◆ WORK TASK ◆
Look through the data below. Collect every line where the word "will" occurs.

+ + + + + + +

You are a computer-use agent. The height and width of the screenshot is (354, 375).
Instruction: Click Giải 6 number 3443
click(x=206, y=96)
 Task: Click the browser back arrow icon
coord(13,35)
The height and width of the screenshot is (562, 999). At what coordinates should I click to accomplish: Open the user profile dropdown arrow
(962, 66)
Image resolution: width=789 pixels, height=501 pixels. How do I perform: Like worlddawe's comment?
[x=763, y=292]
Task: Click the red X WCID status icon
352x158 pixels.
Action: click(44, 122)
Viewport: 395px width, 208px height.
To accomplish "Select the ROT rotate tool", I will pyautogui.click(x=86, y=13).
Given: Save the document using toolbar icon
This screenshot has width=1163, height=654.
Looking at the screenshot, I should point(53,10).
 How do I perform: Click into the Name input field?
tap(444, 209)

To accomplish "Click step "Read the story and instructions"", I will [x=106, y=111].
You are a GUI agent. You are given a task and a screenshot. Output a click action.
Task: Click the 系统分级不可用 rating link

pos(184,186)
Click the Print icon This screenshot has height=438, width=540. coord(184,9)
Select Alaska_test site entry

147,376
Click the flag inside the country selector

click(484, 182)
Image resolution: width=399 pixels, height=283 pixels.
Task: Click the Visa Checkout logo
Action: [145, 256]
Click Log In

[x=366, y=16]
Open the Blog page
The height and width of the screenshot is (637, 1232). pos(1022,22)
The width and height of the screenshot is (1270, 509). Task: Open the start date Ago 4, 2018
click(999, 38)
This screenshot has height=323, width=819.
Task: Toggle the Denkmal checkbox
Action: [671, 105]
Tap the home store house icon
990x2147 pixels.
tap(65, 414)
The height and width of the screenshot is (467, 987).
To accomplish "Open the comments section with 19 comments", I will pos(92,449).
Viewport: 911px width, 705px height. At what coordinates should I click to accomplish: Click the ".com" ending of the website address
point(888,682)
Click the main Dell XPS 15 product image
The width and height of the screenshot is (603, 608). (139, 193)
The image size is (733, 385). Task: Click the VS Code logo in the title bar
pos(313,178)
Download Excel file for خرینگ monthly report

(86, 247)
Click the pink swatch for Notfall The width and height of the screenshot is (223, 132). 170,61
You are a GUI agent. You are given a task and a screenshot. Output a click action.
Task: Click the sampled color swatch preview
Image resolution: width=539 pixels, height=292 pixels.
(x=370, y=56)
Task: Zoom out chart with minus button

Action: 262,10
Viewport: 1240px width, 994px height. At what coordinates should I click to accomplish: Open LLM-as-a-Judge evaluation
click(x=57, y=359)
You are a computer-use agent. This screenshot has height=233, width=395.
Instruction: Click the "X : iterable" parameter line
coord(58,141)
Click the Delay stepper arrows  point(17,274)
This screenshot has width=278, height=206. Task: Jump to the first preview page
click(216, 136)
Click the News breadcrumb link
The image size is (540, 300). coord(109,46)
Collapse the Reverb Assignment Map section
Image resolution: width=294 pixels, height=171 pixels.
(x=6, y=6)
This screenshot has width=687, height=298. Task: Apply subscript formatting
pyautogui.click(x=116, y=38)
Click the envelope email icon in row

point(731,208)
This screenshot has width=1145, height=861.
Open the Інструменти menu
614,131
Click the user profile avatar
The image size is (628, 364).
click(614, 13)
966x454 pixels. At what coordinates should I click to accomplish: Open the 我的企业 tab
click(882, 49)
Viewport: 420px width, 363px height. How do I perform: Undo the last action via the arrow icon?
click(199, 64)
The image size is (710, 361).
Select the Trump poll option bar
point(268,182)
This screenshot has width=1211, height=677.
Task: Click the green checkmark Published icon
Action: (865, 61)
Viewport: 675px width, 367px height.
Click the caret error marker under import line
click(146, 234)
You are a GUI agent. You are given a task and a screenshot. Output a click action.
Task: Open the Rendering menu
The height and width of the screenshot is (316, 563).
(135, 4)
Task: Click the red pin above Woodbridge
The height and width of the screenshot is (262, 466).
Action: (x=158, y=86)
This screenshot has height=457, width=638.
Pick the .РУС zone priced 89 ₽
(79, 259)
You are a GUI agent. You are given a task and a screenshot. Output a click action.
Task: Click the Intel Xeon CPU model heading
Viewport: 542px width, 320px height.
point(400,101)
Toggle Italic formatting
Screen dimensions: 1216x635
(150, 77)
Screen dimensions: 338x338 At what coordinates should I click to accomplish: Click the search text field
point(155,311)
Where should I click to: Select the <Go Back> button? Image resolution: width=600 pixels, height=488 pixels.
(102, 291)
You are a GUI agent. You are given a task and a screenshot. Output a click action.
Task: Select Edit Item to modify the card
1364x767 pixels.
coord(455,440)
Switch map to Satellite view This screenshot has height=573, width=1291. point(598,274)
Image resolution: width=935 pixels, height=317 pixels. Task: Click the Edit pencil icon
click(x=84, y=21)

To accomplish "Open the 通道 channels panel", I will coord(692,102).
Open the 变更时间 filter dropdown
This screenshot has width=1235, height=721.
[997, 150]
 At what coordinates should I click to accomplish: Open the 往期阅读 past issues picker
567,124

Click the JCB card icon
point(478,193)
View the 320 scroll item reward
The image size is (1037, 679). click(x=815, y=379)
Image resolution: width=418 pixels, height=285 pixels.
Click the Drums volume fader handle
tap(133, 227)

+ + + + + + +

◆ OUTPUT OF THE EXERCISE ◆
To accomplish "Select the ROT rotate tool", I will pyautogui.click(x=86, y=13).
To accomplish "Click step "Read the story and instructions"", I will [x=106, y=111].
To accomplish "Open the comments section with 19 comments", I will pos(92,449).
To accomplish "Open the 通道 channels panel", I will coord(692,102).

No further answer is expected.